Delbœuf reaches the same conclusion through a somewhat different line of argument. We give to the dream pictures the credence of reality because in sleep we have no other impressions to compare them with, because we are cut off from the outer world. But it is not perhaps because we are unable to make tests in our sleep, that we believe in the truth of our hallucinations. The dream may delude us with 43all these tests, it may make us believe that we may touch the rose that we see in the dream, and still we only dream. According to Delbœuf there is no valid criterion to show whether something is a dream or a conscious reality, except—and that only in practical generality—the fact of awakening. “I declare delusional everything that is experienced between the period of falling asleep and awakening, if I notice on awakening that I lie in my bed undressed” (p. 84). “I have considered the dream pictures real during sleep in consequence of the mental habit, which cannot be put to sleep, of perceiving an outer world with which I can contrast my ego.”

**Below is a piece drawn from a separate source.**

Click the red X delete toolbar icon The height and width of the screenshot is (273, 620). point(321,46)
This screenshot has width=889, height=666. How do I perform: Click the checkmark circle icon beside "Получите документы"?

The criterion for awake-state reality seems to be heightened alertness and cohesive sense of self. When self-cohesion is weak, the person is often perceived as "troubled" or perhaps "dreamy" and possibly in need of psychiatric attention.

What lies at the root of the awake sense of self? An old notion is that in a timeless noumenal realm a being exists, which is denominated as "the soul." Even if true, we would have here only a glimmering of the problems associated with reality construction.